Da coluna Estado Maior

O governador Flávio Dino (PCdoB) assumiu o governo, em 2015, praticamente absoluto como novo líder maranhense. O chamado grupo Sarney, após a derrota de 2014, preferiu dedicar­se a questões particulares, sobrando uns poucos para uma quase solitária batalha crítica com o então incensado governo comunista.

Passados mais de dois anos do início do mandato, Flávio Dino já convive mais corriqueiramente com críticas duras à sua gestão e à sua forma de fazer política. E os nomes que fazem este contraponto formam hoje uma nova oposição no Maranhão.

Estão neste grupo o senador Roberto Rocha (PSB), que mantinha com o comunista uma aliança tática, mas independente, e o deputado federal Hildo Rocha (PMDB), que faz o contraponto na Câmara Federal desde 2015.

Na Assembleia, se destacam desde 2015 os deputados Adriano Sarney (PV), Andrea Murad (PMDB) e Edilázio Júnior (PV), agora reforçados pelos colegas Eduardo Braide (PMN) e Wellington do Curso (PP).

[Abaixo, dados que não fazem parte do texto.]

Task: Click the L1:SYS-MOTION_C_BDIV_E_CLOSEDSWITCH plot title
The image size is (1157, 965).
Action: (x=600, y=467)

Juntam­se a estes personagens, o senador Lobão Filho (PMDB), a ex­prefeita de Lago da Pedra, Maura Jorge (PTN), hoje vista como “pedra no sapato” do governador, e ninguém menos que o prefeito de Santa Rita, Hilton Gonçalo, do próprio partido do governador.

São estes personagens os principais responsáveis, hoje, por um crescente desgaste popular do governador comunista, em todos os aspectos ­ político, administrativo e pessoal.

Passados dois anos de mandato, Flávio Dino parece sem poder de reação aos oposicionistas. E a tendência é que o grupo aumente à medida que o pleito de 2018 for se aproximando.